FTR Sidebar- 2010 Survival Guide: PublishersDon't panic when you lose the map

Offline publishers need to not become too fixated on the question of pay walls. The No. 1 priority in the year ahead, says Ken Doctor, affiliate analyst Outsell, is to regenerate advertising. No. 2: Come to a better reckoning with the aggregators. No. 3: paid content. "I think there may be be something to the metered model - basically the Financial Times model - although I want to see how that's going to work out in the u.s. with general circulation," says Doctor. "If you get this right, you can charge for some stuff and you can offer lots of doorways into your content for free that you can use ad monetization."

The retracted recession and recovery will force publishers to put interactivity to work by charging for more potentially lucrative connections and transactions with target consumers.

"Twitter is cannibalizing the Web's traditional link graph," says Rand Fishkin, CEO at SEOmoz. "Bloggers, journalists and Web content creators are linking to interesting content less frequently and tweeting about it more.
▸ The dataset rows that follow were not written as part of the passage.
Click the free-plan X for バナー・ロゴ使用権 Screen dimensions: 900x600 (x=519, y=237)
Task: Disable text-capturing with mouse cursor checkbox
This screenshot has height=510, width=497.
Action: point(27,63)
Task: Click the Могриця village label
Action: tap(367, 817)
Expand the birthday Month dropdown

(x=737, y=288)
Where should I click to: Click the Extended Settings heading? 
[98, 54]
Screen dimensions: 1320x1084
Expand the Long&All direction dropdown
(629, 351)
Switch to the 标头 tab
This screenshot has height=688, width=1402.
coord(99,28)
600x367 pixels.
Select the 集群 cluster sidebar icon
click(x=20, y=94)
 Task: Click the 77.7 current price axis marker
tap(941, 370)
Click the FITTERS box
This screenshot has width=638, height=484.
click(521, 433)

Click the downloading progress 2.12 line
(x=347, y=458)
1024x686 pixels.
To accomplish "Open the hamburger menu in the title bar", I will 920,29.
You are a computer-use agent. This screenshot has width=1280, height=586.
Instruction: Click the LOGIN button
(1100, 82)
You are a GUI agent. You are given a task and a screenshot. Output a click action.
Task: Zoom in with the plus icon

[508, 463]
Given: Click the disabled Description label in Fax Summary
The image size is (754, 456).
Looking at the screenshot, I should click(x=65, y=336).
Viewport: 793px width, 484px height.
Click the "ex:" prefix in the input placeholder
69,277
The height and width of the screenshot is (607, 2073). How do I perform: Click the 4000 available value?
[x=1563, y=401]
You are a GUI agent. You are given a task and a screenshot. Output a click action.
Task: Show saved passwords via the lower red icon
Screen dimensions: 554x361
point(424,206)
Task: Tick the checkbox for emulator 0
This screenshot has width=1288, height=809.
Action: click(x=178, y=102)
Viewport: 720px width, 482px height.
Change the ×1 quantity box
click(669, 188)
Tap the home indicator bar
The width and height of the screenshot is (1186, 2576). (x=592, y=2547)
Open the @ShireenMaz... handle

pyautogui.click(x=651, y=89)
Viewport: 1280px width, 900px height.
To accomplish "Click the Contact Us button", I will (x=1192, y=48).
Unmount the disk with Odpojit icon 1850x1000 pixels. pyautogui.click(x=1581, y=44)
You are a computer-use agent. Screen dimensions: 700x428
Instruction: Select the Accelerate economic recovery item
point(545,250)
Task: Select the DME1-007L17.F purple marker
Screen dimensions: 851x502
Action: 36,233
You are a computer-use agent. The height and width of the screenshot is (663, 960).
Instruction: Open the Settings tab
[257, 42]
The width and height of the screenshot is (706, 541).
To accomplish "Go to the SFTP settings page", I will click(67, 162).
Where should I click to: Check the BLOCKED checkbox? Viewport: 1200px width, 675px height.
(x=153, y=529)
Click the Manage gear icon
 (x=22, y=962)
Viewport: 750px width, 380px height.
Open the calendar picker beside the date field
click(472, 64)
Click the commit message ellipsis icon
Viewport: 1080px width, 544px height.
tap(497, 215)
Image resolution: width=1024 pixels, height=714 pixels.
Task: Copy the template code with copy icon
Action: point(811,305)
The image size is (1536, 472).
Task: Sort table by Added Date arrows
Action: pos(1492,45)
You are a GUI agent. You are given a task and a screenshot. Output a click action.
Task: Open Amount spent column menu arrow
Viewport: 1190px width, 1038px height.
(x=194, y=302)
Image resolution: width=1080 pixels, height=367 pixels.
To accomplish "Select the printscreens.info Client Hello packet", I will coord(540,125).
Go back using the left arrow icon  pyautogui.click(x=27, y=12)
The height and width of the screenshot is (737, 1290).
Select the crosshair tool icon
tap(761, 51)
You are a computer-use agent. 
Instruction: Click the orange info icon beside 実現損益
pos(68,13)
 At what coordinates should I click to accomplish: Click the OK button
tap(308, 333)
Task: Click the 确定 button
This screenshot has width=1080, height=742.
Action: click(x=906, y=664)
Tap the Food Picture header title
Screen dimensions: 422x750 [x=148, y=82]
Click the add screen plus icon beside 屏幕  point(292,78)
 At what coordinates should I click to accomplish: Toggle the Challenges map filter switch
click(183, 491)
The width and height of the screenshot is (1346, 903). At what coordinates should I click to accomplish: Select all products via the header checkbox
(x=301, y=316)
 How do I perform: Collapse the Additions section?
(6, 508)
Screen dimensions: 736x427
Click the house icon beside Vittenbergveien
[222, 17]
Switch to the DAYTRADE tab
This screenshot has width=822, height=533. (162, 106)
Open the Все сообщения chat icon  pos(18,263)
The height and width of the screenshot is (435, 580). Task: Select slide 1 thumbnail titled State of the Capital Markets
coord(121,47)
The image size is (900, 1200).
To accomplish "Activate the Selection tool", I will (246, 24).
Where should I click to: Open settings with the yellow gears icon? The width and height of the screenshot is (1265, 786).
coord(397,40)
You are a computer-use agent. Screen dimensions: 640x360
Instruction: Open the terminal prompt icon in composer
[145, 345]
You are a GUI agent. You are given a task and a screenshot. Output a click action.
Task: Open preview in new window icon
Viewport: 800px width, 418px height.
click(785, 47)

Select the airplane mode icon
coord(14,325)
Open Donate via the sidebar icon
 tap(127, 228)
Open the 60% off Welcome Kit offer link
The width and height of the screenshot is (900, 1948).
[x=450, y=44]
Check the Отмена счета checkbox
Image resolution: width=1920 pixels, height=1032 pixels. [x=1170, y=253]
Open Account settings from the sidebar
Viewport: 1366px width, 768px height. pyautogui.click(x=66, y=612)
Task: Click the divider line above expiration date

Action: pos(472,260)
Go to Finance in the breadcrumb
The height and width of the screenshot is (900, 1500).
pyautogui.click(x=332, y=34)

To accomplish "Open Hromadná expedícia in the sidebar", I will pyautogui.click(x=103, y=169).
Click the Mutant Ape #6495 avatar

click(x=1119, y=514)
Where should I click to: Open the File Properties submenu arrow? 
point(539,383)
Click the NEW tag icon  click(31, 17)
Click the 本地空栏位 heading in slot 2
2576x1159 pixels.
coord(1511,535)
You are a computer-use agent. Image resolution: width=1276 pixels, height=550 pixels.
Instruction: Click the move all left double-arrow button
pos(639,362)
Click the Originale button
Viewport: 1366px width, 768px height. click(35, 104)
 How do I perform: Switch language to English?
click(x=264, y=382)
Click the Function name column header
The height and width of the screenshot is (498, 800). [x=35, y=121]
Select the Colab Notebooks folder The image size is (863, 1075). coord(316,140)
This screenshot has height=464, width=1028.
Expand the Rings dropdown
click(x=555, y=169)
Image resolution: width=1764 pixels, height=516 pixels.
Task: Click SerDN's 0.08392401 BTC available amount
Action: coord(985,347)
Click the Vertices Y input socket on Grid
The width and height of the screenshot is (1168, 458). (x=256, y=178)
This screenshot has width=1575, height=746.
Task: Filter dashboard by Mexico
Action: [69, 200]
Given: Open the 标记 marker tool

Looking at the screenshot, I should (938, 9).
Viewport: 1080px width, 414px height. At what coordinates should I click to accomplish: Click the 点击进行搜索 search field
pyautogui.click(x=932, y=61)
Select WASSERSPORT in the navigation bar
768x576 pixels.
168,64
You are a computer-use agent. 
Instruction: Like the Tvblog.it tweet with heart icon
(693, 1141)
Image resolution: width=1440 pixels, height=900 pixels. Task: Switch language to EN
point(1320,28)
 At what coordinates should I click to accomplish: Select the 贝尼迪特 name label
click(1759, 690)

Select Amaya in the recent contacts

This means search engines that rely on link metrics will have to either include Twitter data and marketers will have to be aware of the influence Tweets can have over rankings."

"Content adjacency will be huge. Delivery verification, etc. is already getting press this year - invisible ads article in WSJ -- and we've seen the emergence of verification companies, such as Double Verify, that didn't exist a year ago," says Andrea Kerr Redniss, SVP and managing director of Digital, Optimedia.

As there is more formalization of metrics and measurement surrounding video, and better comparison to other offline video metrics advertisers will continue to expand their spending in online video attracting TV dollars online, says Andrea Kerr Redniss, senior vice president and managing director of digital, Optimedia. "This coupled
with potential select paid subscription and content models will affect inventory and pricing."

Cable networks will continue to be among the most sought-after content assets, commanding high multiples. At press time, News Corp. appeared to be the lead bidder for Cox Communications' Travel Channel at more than $800 million.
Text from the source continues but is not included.